Apotential treatment modality for joint pain due to cartilage degradation is electromagnetic fields (EMF) that can be delivered, noninvasively, to chondrocytes buried within cartilage. A pulsed EMF in clinical use for recalcitrant bone fracture healing has been modified to be delivered as a pulsed electric field (PEF) through capacitive coupling. It was the objective of this study to determine whether the PEF signal could have a direct effect on chondrocytes in vitro. This study shows that a 30-min PEF treatment can increase DNA content of chondrocyte monolayer by approximately 150% at 72 h poststimulus. Studies intended to explore the biological mechanism showed this PEF signal increased nitric oxide measured in culture medium and cGMP measured in cell extract within the 30-min exposure period. Increasing calcium in the culture media or adding the calcium ionophore A23187, without PEF treatment, also significantly increased short-term nitric oxide production. The inhibitor W7, which blocks calcium/calmodulin, prevented the PEF-stimulated increase in both nitric oxide and cGMP. The inhibitor L-NAME, which blocks nitric oxide synthase, prevented the PEF-stimulated increase in nitric oxide, cGMP, and DNA content. An inhibitor of guanylate cyclase (LY83583) blocked the PEF-stimulated increase in cGMP and DNA content. A nitric oxide donor, when present for only 30 min, increased DNA content 72 h later. Taken together, these results suggest the transduction pathway for PEF stimulated chondrocyte proliferation involves nitric oxide and the production of nitric oxide may be the result of a cascade that involves calcium, calmodulin, and cGMP production.

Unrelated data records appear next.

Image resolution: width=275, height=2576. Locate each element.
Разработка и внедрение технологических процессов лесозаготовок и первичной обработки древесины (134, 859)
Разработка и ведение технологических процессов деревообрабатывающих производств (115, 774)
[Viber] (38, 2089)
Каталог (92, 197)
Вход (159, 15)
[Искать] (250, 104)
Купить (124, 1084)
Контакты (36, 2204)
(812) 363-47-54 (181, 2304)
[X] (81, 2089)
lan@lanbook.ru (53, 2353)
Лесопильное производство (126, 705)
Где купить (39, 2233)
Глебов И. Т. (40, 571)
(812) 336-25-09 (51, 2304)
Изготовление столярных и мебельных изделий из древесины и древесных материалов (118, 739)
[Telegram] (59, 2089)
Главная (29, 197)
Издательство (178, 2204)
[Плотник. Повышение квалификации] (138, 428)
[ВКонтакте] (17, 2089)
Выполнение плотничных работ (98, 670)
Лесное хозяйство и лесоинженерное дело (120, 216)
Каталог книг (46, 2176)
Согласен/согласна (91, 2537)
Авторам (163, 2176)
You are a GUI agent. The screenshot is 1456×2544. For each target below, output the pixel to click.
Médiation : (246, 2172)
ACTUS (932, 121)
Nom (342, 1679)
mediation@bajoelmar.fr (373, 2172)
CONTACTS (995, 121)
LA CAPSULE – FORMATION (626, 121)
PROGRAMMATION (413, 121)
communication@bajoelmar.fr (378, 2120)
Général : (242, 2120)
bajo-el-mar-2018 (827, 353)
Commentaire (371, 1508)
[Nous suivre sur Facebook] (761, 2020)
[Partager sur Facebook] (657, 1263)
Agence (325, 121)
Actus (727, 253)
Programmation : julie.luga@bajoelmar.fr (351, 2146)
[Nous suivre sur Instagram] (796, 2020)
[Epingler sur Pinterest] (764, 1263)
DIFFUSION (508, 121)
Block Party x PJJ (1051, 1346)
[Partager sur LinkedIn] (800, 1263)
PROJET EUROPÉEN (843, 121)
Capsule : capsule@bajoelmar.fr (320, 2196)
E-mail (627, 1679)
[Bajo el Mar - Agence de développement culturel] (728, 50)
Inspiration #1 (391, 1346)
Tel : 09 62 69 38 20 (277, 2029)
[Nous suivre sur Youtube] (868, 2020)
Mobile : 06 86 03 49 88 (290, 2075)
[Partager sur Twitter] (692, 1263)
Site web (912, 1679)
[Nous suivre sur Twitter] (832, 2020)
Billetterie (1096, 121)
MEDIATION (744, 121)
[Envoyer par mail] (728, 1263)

Chondroprotective Effects of Pulsed Electromagnetic Fields on Human Cartilage Explants

Abstract

This study investigated the effects of pulsed electromagnetic fields (PEMFs) on proteoglycan (PG) metabolism of human articular cartilage explants from patients with osteoarthritis (OA). Human cartilage explants, recovered from lateral and medial femoral condyles, were classified according to the International Cartilage Repair Society (ICRS) and graded based on Outerbridge scores. Explants cultured in the absence and presence of IL-1b were treated with PEMF (1.5 mT, 75 Hz) or IGF-I alone or in combination for 1 and 7 days. PG synthesis and release were determined. Results showed that explants derived from lateral and medial condyles scored OA grades I and III, respectively. In OA grade I explants, after 7 days exposure, PEMF and IGF-I significantly increased 35S-sulfate incorporation 49% and 53%, respectively, compared to control, and counteracted the inhibitory effect of IL-1b (0.01 ng/ml). The combined exposure to PEMF and IGF-I was additive in all conditions. Similar results were obtained in OA grade III cartilage explants. In conclusion, PEMF and IGF-I augment cartilage explant anabolic activities, increase PG synthesis, and counteract the catabolic activity of IL-1b in OA grades I and III. We hypothesize that both IGF-I and PEMF have chondroprotective effects on human articular cartilage, particularly in early stages of OA.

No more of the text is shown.